The main concern for the doctors post-surgery and after I was discharged was to get the balance right with all the new medication I was taking, plenty of blood tests and doctors appointments kept a close eye on my progress.
Pretty soon I was back in school and getting back to normal.
2nd Brain Surgery
The doctors monitored me with regular visual fields tests and 6-monthly MRI scans, one of which picked up new tumour growth about 18 months later, in June 1993. I was again brought in for surgery in July with the same surgeon but this time in a different hospital, going back in through the reopened incision on my right temple and adding another bunch of staples to the growing collection.

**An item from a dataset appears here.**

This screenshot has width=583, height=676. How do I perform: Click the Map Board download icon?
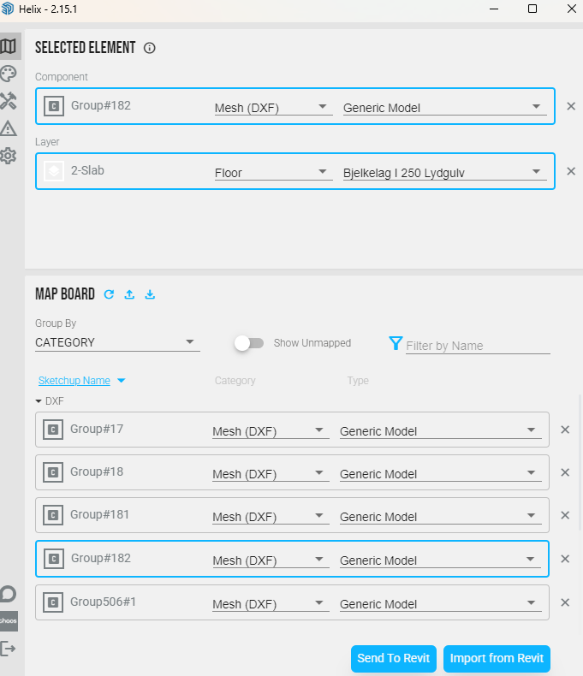click(x=150, y=294)
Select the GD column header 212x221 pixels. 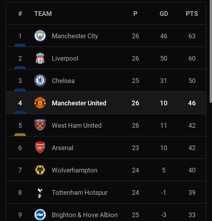tap(164, 14)
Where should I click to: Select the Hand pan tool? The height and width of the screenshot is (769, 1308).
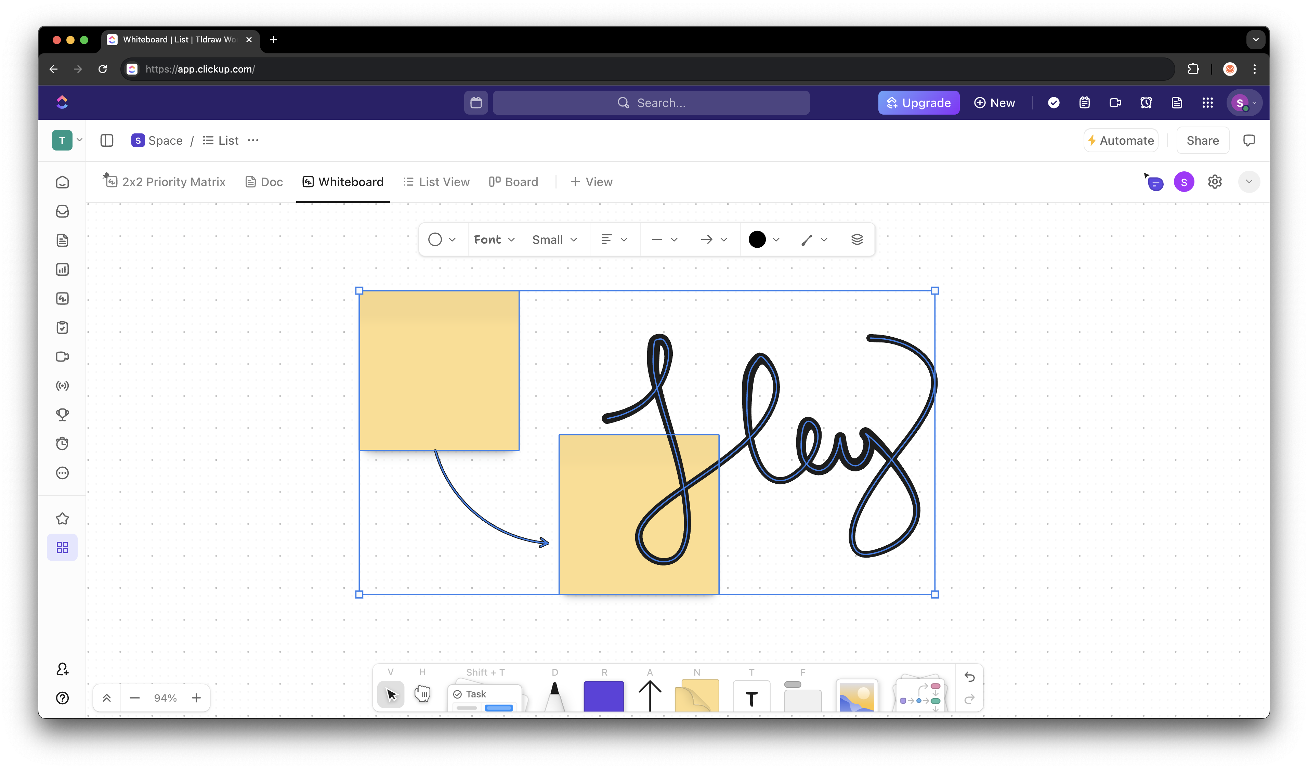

The location of the growth made it difficult for the neurosurgeon to remove all the tumour material, or as much as he’d have liked to anyway, and any remaining tumour cells were likely to spark regrowth over time. The proximity of the tumour to the pituitary gland and to the brain matter itself had meant that the surgeon was restricted during the first surgery in how much of the tumour cells he could remove without impacting brain function.
This time, in order to maximise the chances of stopping the tumour from growing again, the neurosurgical team decided to completely remove my pituitary gland.
3rd Brain Surgery
Another regularly scheduled MRI scan detected tumour growth which again required surgery, this time in early December 1995.
The surgery was to be performed back in the same hospital as the first one in 1991 but I was referred to another neurosurgeon as my first neurosurgeon was no longer working there.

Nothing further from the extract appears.